In a helpful list compiled by Rappler identifying the mayors and vice mayors killed in the two years since President Duterte came to office, the 72-year-old Halili and the 57-year-old Bote are marked as the ninth and 10th mayors to be assassinated in office since July 2016. The list also includes four vice mayors.
Instead of decrying the spiral of violence which claimed the lives of so many public officials, President Duterte on the night of Halili’s killing essentially said he had it coming. “He pretends that the illegal drug problem is getting worse; he pretends to parade the drug addicts. He was killed earlier. I don’t know who killed him. I said not to get involved in illegal drugs.” Then he added, for good measure: “I heard that Halili died. But I suspect that it’s related to drugs. Just a suspicion.”
Halili’s family and allies, many of whom are actually Duterte supporters, too, vehemently contest the President’s description of the dead mayor as involved in drugs.
The Philippine National Police has also helped to muddy the waters. On Wednesday, PNP Calabarzon director, Chief Supt. Edward Carranza, said no one should describe Halili’s assassin as a sniper.
“At a distance of 160 meters, anybody who is proficient enough in long firearms can hit that target. Once we speak of snipers, we refer to a distance of 500 meters and beyond,” Carranza told reporters. “Once you use the word ‘sniper,’ you are referring to the police or military.”
Maybe Carranza was merely being careful not to cast aspersions on the police and especially the military. But in fact, the use of the word “sniper” is not limited to the “we” that he uses, meaning the police and the military. In ordinary usage, it means “someone who, while hidden, tries to shoot a person with a gun” (Cambridge English Dictionary).
That’s one of the most horrifying details about the Halili assassination—that someone had shot him from far away, while hidden. Indeed, the place the sniper used to kill Halili with one shot was
immediately found.
Bote’s killing followed the pattern of many others: armed men riding tandem on a motorcycle. The sheer brutality of it still shocks, especially when one looks at the pictures. But it is Halili’s killing, by a sniper, that tells us that the culture of impunity that has bedeviled our land has evolved to a new, more sinister state.

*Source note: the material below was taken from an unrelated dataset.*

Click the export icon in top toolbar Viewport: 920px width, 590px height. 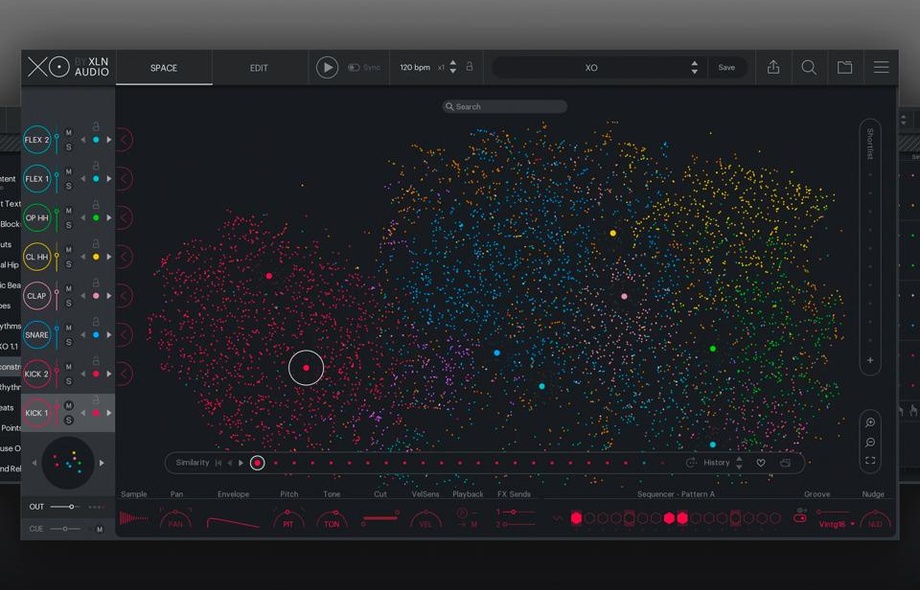coord(773,68)
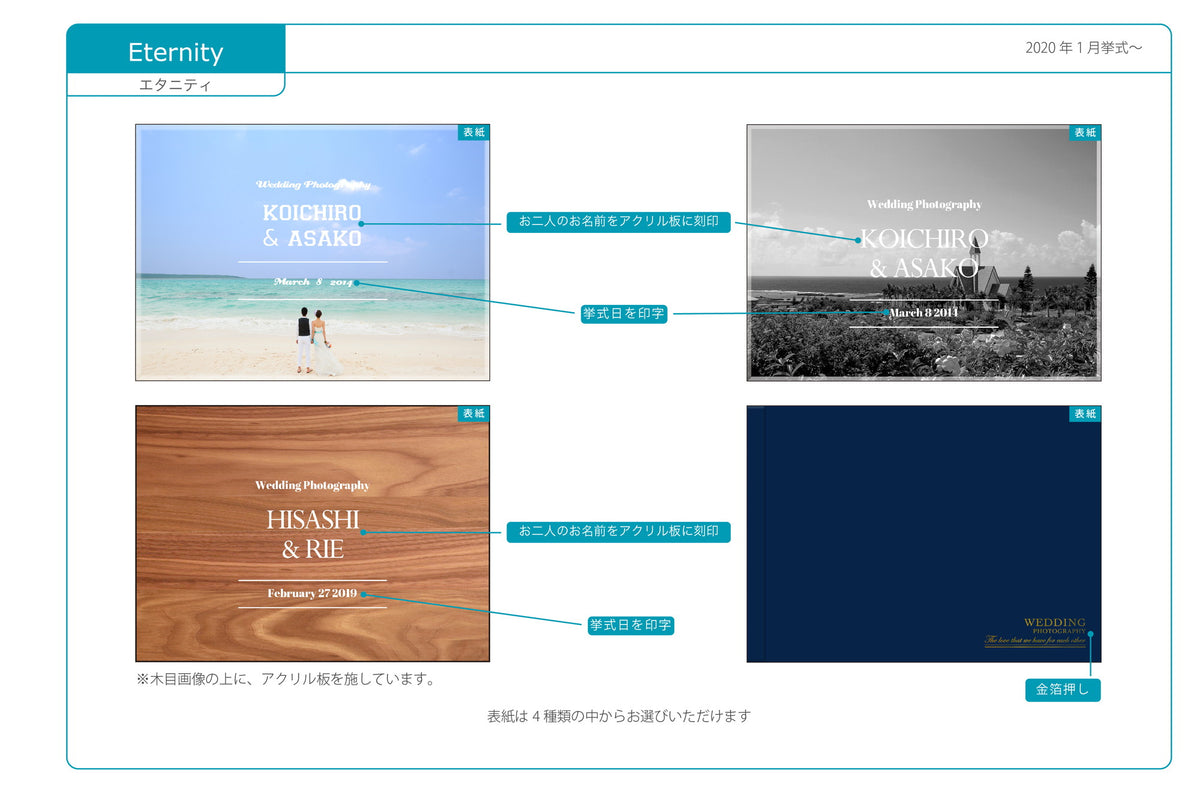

That list of 10 mayors and four vice mayors also brings its own kind of shock. Many of the killed were alleged, and some were proven, to have been heavily involved in drugs—including Rolando Espinosa Sr. and Reynaldo Parojinog. What do their killings mean for the rule of law that is supposed to protect us precisely from the drug lords and their assassins?
History has taught us that the only way to break the spiral of violence is to apply the law to its fullest extent. And, yet, is this being done in any way at present?